Pourtant, pas le moindre crédit n’a été inscrit dans le budget pour 2005 pour cette élection, alors qu’une préparation convenable de ce mode de scrutin a été estimée à 800 000 euros, dès cette année. Dans ces conditions, monsieur le ministre, sera-t-il possible, alors que la loi en fait obligation, d’organiser matériellement un vote électronique en 2006 ? Et pourrions-nous l’envisager – c’est ce que nous souhaitons, bien sûr – pour le prochain référendum sur le traité constitutionnel ?

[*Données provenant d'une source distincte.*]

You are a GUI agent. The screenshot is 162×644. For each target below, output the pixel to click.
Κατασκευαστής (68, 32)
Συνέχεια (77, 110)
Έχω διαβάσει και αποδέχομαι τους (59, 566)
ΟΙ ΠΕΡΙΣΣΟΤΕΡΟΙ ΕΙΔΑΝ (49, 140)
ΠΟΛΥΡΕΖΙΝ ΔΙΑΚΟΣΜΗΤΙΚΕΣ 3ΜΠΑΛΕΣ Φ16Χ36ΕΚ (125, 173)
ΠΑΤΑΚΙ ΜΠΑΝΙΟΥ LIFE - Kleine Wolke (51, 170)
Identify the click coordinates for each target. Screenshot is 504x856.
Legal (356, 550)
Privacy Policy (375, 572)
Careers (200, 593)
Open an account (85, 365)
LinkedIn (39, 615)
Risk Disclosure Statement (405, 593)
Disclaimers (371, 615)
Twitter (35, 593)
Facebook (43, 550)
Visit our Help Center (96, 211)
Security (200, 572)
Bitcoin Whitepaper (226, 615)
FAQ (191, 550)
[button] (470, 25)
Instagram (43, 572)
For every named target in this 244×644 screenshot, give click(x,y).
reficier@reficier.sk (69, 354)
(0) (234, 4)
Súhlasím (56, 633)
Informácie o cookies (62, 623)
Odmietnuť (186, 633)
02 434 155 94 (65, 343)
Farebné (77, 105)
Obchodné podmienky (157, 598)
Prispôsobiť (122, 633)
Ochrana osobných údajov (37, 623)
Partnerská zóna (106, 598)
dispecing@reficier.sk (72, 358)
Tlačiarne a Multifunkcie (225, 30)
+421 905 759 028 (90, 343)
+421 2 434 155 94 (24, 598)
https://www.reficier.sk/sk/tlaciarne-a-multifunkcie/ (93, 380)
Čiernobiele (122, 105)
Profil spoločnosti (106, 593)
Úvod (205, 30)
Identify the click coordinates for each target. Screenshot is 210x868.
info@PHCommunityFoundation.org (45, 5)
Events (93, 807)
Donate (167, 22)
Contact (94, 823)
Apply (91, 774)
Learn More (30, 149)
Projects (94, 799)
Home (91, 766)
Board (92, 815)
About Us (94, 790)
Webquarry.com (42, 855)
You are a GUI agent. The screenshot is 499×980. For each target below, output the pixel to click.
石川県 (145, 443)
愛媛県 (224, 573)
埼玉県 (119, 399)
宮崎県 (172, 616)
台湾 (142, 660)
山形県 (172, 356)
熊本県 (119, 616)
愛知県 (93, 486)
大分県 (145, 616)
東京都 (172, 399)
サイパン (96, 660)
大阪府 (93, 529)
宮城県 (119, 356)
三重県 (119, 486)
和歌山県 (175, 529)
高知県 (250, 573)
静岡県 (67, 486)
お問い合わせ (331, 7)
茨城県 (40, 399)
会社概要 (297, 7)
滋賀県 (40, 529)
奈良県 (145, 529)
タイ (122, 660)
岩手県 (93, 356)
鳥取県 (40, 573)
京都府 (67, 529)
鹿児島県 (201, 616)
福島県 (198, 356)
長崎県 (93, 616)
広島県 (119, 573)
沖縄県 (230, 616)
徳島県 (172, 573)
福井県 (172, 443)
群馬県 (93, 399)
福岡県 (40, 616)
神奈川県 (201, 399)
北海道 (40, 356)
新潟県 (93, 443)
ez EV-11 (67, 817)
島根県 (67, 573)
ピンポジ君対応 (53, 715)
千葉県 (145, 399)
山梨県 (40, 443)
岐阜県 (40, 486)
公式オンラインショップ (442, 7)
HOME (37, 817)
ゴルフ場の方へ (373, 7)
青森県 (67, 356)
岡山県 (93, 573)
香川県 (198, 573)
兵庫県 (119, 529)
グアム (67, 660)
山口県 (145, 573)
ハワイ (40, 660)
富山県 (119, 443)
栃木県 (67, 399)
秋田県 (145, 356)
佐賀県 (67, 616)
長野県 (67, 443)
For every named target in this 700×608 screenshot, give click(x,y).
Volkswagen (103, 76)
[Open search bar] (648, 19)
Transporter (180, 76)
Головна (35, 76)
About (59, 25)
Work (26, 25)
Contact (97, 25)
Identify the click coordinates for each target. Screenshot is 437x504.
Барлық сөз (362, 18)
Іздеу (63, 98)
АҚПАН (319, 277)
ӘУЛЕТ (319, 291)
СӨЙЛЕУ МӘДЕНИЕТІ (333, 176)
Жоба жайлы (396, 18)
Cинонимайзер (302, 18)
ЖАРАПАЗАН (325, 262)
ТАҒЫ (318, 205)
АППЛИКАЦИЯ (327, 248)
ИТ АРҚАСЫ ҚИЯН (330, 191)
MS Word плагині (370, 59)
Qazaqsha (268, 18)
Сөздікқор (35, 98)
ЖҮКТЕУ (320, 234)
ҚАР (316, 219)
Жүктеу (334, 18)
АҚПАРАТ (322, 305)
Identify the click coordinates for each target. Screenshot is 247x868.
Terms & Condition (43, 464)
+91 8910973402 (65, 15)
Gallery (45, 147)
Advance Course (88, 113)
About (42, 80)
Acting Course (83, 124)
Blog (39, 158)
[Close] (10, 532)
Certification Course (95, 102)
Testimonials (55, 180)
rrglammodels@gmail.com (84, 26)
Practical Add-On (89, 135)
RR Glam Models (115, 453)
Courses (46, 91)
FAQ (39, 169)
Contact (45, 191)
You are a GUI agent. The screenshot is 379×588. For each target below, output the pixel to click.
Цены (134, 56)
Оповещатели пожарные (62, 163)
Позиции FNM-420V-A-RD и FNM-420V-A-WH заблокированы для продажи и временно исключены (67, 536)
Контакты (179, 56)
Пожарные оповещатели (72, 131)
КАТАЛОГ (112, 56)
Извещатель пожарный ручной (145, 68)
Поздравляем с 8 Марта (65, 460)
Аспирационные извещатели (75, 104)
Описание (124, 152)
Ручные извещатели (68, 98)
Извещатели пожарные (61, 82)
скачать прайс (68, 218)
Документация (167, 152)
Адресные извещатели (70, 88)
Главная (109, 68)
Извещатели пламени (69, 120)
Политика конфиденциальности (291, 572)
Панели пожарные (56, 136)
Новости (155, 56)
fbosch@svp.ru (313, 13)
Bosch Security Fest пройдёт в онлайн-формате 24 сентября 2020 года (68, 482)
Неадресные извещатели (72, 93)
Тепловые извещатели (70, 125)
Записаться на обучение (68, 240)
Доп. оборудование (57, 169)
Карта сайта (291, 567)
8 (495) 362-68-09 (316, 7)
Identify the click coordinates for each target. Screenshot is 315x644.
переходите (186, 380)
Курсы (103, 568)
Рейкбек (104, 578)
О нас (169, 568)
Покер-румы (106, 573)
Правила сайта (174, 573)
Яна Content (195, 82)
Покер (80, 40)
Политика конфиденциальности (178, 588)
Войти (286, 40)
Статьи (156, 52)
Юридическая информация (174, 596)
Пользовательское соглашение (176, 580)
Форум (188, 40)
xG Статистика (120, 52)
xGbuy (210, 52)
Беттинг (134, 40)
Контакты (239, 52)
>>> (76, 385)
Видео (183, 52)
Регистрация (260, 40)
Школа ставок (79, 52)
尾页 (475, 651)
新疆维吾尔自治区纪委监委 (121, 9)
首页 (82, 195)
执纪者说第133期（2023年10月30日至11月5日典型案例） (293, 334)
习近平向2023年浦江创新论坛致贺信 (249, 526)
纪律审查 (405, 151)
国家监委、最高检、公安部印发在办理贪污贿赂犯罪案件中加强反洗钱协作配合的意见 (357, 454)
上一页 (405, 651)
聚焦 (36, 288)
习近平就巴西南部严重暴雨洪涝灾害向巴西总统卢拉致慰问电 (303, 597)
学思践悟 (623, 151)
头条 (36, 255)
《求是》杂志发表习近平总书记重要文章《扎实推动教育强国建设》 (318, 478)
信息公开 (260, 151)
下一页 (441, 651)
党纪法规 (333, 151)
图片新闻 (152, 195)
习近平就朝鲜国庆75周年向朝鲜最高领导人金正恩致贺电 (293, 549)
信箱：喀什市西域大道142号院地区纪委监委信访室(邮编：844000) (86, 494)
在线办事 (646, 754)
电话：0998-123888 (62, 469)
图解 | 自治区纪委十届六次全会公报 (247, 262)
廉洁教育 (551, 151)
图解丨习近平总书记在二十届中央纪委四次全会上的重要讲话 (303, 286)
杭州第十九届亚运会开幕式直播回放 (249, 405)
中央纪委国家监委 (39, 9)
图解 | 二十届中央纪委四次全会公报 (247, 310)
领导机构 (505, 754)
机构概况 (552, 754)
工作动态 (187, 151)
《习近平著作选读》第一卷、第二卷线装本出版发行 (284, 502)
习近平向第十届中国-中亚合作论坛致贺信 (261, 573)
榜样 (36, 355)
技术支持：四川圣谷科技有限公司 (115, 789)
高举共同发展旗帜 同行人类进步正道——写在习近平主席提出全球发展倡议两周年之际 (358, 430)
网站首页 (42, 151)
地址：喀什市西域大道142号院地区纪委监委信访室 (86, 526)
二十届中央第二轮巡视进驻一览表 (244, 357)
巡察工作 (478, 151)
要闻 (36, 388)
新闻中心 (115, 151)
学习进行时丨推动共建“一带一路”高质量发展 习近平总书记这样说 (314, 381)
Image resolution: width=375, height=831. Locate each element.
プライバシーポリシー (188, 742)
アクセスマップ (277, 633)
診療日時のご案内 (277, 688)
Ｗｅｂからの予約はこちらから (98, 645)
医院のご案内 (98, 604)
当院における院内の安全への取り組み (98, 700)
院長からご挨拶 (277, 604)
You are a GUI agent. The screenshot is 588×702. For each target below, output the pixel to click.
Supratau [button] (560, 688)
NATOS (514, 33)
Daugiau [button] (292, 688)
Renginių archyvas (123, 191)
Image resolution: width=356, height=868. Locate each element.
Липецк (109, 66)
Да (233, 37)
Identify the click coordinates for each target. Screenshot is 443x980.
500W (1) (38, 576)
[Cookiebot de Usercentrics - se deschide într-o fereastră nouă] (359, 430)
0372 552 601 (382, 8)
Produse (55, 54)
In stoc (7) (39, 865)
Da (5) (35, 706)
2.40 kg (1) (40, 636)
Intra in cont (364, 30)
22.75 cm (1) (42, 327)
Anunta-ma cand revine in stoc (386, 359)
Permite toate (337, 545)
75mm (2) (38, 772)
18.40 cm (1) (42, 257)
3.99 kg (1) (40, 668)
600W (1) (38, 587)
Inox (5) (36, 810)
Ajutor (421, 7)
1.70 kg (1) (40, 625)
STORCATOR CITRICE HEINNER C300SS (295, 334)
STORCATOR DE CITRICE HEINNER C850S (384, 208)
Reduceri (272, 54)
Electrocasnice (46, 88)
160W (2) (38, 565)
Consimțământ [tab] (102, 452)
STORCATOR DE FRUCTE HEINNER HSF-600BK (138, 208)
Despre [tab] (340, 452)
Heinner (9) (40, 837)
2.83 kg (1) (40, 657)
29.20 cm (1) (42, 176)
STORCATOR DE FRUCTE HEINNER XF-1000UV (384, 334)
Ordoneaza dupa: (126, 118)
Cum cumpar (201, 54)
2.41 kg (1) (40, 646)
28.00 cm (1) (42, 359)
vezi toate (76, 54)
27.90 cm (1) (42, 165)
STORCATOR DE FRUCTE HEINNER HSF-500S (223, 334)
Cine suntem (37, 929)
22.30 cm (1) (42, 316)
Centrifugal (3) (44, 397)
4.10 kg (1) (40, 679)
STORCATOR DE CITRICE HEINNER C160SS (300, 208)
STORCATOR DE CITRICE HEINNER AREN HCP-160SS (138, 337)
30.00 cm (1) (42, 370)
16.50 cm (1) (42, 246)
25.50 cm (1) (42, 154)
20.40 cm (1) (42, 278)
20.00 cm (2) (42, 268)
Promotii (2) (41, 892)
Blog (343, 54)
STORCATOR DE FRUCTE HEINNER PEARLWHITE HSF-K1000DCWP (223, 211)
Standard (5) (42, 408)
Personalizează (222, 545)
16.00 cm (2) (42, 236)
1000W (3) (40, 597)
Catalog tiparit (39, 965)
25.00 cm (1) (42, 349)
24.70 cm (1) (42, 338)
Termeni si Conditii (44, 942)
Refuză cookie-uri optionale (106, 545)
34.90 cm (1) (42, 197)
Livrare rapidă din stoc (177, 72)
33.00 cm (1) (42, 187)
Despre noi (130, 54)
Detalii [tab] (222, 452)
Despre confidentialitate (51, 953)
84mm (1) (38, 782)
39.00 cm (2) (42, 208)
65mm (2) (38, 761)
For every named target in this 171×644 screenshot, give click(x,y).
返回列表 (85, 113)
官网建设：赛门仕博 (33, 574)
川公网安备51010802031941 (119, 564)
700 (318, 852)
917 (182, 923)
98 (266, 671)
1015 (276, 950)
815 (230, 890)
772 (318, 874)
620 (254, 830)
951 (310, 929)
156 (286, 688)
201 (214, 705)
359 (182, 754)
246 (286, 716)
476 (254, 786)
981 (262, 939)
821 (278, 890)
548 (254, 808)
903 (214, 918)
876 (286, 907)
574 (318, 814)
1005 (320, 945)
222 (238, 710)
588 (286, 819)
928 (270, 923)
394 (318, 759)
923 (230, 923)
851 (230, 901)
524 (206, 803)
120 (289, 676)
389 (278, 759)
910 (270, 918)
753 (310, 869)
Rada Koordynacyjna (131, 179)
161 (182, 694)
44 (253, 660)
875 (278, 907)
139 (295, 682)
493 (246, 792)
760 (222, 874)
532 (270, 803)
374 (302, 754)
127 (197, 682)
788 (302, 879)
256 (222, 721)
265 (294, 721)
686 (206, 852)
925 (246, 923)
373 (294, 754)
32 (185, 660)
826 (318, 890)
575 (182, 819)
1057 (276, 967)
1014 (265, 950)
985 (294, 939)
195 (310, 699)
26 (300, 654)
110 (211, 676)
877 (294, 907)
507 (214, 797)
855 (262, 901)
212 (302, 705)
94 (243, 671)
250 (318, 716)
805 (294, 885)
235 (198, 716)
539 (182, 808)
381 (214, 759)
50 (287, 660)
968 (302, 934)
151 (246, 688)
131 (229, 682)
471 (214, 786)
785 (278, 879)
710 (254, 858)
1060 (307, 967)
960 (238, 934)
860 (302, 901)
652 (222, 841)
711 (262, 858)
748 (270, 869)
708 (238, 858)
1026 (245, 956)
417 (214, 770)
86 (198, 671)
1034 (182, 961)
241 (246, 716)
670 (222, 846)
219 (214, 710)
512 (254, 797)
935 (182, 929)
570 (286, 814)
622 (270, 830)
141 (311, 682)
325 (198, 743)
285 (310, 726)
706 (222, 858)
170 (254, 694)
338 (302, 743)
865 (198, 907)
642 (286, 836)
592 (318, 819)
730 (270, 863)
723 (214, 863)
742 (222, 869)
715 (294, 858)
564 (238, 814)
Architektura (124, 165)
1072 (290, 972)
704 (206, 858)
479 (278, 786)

Je regrette qu’aucun crédit n’ait été programmé non plus dans le budget pour 2005 pour l’information électorale spécifique des Français de l’étranger. Comme les années précédentes, cela ne manquera pas d’obérer sérieusement la participation de ces derniers. L’éparpillement géographique de nos communautés entraîne automatiquement un certain déficit d’information qu’il nous faut pourtant compenser par des campagnes d’incitation civique. Je pense en particulier au prochain référendum sur la Constitution européenne, dont nous ne saurions assez souligner l’importance.

L’absence d’information électorale à l’étranger semble également liée à l’absence, en France, d’un cadre juridique sur lequel pourrait s’appuyer le CSA pour organiser une telle campagne d’information civique. Si cela était bien le cas, il nous faudrait réfléchir à la mise en oeuvre d’une mesure législative adaptée.

Pour conclure, monsieur le ministre, connaissant votre attachement à la cause des Français de l’étranger, nous voterons votre budget pour 2005, parce qu’il permettra de poursuivre la politique définie par le Président de la République pour le renforcement de l’action extérieure de la France et pour son rayonnement dans le monde. (Applaudissements sur les travées de l’UMP et de l’Union centriste, ainsi que sur certaines travées du RDSE.)